Présentant le même argument de manière plus diplomatique, le ministre indien des Affaires étrangères Le Dr S. Jaishankar a déclaré lors d'une conférence en juin où il a répondu aux questions d'un public : « Je représente un cinquième de la population mondiale. Je suis aujourd'hui la 5ème ou 6ème économie mondiale… Je sens que j'ai le droit d'avoir mon propre côté. J'ai le droit de peser mes propres intérêts et de faire mes propres choix. Mes choix ne seront pas cyniques et transactionnels. Ils seront un équilibre entre mes valeurs et mes intérêts. Il n'y a pas de pays au monde qui méprise ses intérêts.

Dans un discours prononcé hier à Bangkok lors d'une réunion de la Commission mixte Inde-Thaïlande, le ministre a défendu les importations indiennes de pétrole brut en provenance de Russie. Il a fait référence à la flambée des prix de l'énergie dans le monde en raison de la guerre russo-ukrainienne et a déclaré: «Nous avons été très ouverts et honnêtes quant à notre intérêt. J'ai un pays avec un revenu par habitant de 2000 USD, ce ne sont pas des gens qui peuvent se permettre des prix de l'énergie plus élevés. C'est mon devoir moral d'assurer la meilleure affaire.

Dans un article cinglant la semaine dernière intitulé "Washington n'a que lui-même à blâmer pour la tendance croissante à la dé-dollarisation", la Chine Global Times a déclaré: "La pensée que les États-Unis pourraient décider de saisir les actifs de quiconque refuse d'obéir aux diktats de Washington est vraiment déconcertante, ce qui incite maintenant davantage de pays à diversifier leurs avoirs de réserve loin du dollar américain." La Russie, la Chine et l'Inde se sont engagées dans des efforts pour faciliter le commerce via l'utilisation de leurs monnaies nationales et d'un éventuel panier BRICS comme base du commerce des matières premières entre ceux qui ne font pas partie de l'alliance occidentale.

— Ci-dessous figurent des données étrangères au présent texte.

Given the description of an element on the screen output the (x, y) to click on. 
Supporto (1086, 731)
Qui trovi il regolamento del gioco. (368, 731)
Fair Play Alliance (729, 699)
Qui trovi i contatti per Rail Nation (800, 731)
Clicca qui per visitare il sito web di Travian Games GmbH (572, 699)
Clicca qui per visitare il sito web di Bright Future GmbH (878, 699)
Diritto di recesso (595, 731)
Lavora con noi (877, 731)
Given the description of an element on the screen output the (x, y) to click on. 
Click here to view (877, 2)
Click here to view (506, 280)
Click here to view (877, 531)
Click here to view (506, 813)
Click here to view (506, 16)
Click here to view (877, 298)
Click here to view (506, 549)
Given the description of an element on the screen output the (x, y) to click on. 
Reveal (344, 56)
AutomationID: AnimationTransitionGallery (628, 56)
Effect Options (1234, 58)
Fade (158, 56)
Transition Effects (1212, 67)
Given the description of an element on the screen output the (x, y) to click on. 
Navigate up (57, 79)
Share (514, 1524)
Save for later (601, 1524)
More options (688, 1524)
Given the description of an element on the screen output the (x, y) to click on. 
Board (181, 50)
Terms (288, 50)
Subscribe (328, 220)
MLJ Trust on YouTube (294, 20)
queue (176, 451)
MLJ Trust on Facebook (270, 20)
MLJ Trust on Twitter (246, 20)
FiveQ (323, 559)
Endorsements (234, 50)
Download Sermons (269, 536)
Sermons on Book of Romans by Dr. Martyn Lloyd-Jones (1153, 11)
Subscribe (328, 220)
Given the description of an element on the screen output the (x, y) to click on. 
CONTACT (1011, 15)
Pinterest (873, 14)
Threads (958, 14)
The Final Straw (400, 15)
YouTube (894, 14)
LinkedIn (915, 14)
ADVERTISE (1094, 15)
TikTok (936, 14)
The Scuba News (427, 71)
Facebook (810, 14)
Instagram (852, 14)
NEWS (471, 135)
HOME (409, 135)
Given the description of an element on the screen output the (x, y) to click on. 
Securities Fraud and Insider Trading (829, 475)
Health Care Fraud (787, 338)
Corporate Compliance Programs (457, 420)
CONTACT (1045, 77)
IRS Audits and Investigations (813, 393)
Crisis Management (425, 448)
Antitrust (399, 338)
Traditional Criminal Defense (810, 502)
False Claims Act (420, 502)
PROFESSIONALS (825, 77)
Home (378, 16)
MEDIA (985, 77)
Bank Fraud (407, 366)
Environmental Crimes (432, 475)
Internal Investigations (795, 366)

Les futurs membres potentiels du bloc BRICS tels que l'Arabie saoudite, les Émirats arabes unis, l'Iran, l'Indonésie, le Nigéria et la Thaïlande ont clairement indiqué - soit ouvertement, soit par leur neutralité dans les relations commerciales et diplomatiques avec la Russie et l'Occident - qu'ils ne le feront pas " choisissez votre camp », comme l'a dit le Dr Jaishanker de l'Inde. Il y a peu de raisons de croire que l'UE ou les États-Unis peuvent intimider les pays en développement pour qu'ils se joignent aux sanctions anti-russes.

Fallout

Les sanctions financières et commerciales imposées à la Russie par des protagonistes occidentaux ont conduit à une bataille économique d'usure dont les résultats restent incertains et de grande envergure. Il semble de plus en plus probable que la Russie atteindra au moins ses objectifs immédiats sur le champ de bataille militaire dans les parties orientale et méridionale de l'Ukraine, bien qu'à grands frais en hommes et en matériel. Pourtant, le coût des sanctions économiques occidentales contre la Russie qui ont en boomerang ont bien plus de conséquences sur la vie et les moyens de subsistance des gens dans le monde.

L'alliance occidentale, dirigée par les États-Unis sous l'administration Biden, n'offre aucune perspective de solution négociée au conflit russo-ukrainien car demandé par Henry Kissinger à la conférence de Davos en mai. En effet, les médias grand public et les dirigeants politiques occidentaux ont continué à intensifier le récit d'une défaite militaire russe avec un approvisionnement apparemment sans fin de fonds et de matériel par l'administration Biden à l'Ukraine.

Les retraités et les couches les plus pauvres de la société en Europe occidentale et au Royaume-Uni, incapables de payer des factures de chauffage et d'électricité qui montent en flèche, seront les victimes immédiates les plus touchées. Mais des blessures encore plus graves à la vie et aux moyens de subsistance des gens se produiront parmi les vastes populations des pays en développement qui vivent dans la pauvreté ou en marge de celle-ci. La flambée des prix de la nourriture, des engrais et du carburant à la suite des sanctions punira le plus les pauvres innocents les plus éloignés.